50's Printing Plate Horrors

 I typically only post things here on my blogs that I personally own, or things that I have personally photographed myself while out hunting, but recently I saw a few things online that I felt deserved your attention. Like an incredible, one-of-a-kind, original 50's metal print plate for a newsprint paneling store ad featuring a creepy character clearly modeled after Vampira. Apparently the rest of the ad humorously implied something about cheap plywood material for coffin making. Only $495.00 buy it now on eBay, it's much too rich for my blood, unfortunately, but for those interested just CLICK HERE! And at the end of the post, another metal printing plate for a 50's spook show ad that someone posted in a facebook group I follow. The blank spaces are to fill in the movies or whatever else was planned for the evening's eerie entertainment line-up. I also did the logical thing with these, re-opened them in photoshop, flipped the images so they were no longer reversed, converted them into black and white (as they would have appeared in the print ads), and bingo-- now you know what the ads (sort of) looked like! Neat stuff.

4 comments:

  1. I adore the ghost with the bone and the wacky multi-hole (eye?) skull above it. That's some great art!

    The process to make those plates was pretty complicated (back in the day) and the horror show one is *super* clean, I am not a know it all but for various reasons I actually watched a video on it a couple days ago! Somebody spent a really good amount of time on that.

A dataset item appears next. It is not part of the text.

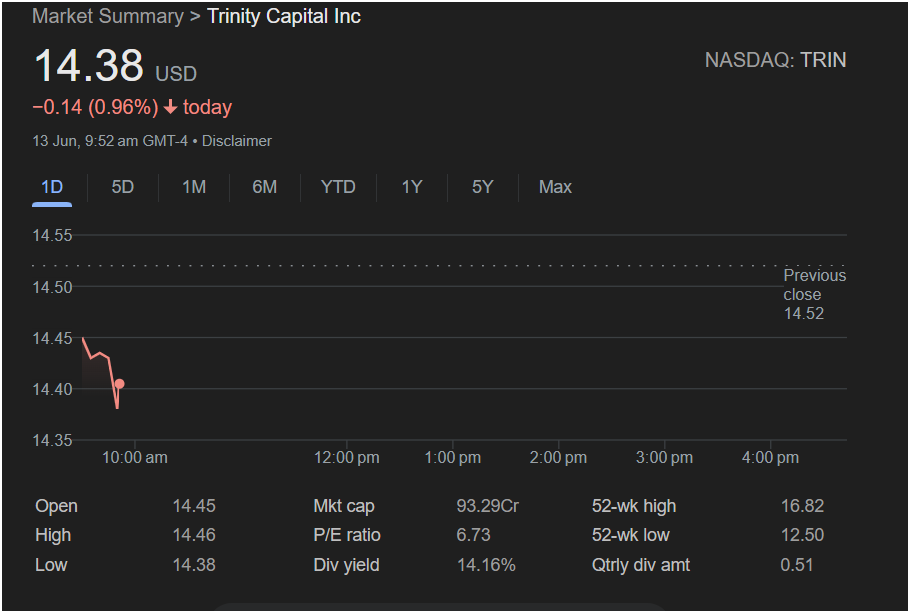This screenshot has width=910, height=613.
Task: Show the 6M chart range
Action: tap(265, 187)
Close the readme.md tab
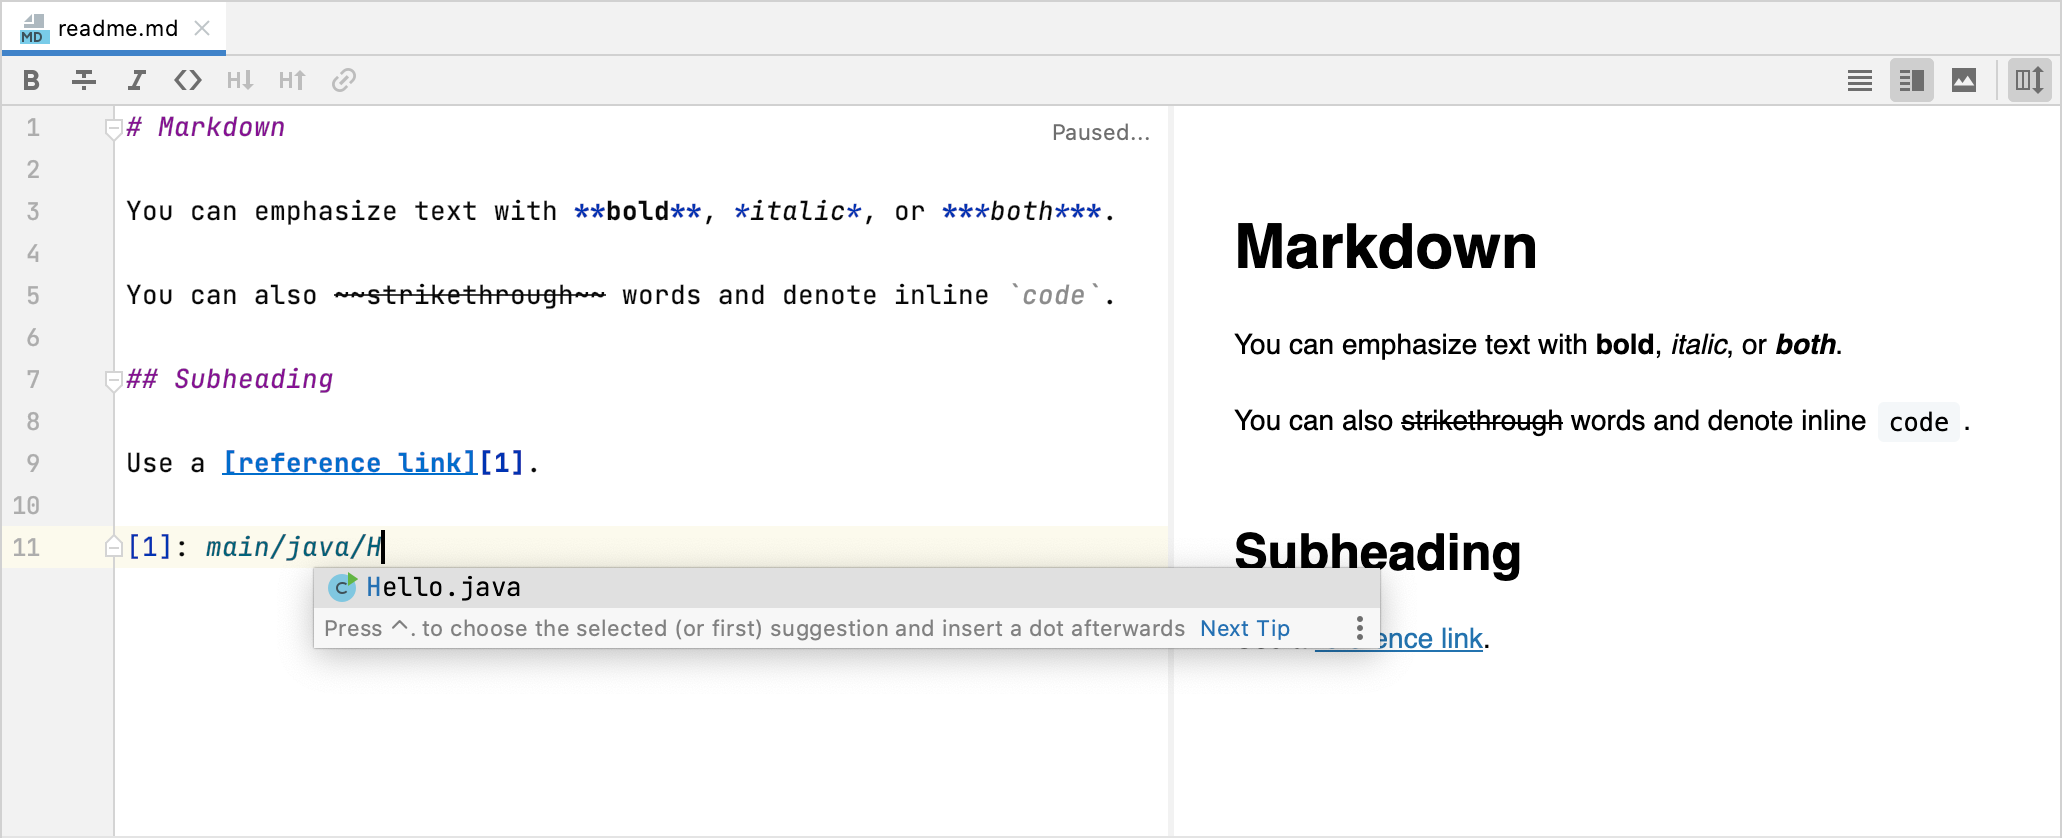The width and height of the screenshot is (2062, 838). (x=202, y=28)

    The paneling store one is also excellent (I love the exaggerated hourglass figure) but the horror show is the one that really draws me in. I've seen a couple of the remaining wrapper movies for those (usually what triggered the monsters to come out) but while I'm as old as the hills I'm not that old, so I never would have gotten to see a spook show. I assume it would have been a ton of fun, either ironically or un-ironically!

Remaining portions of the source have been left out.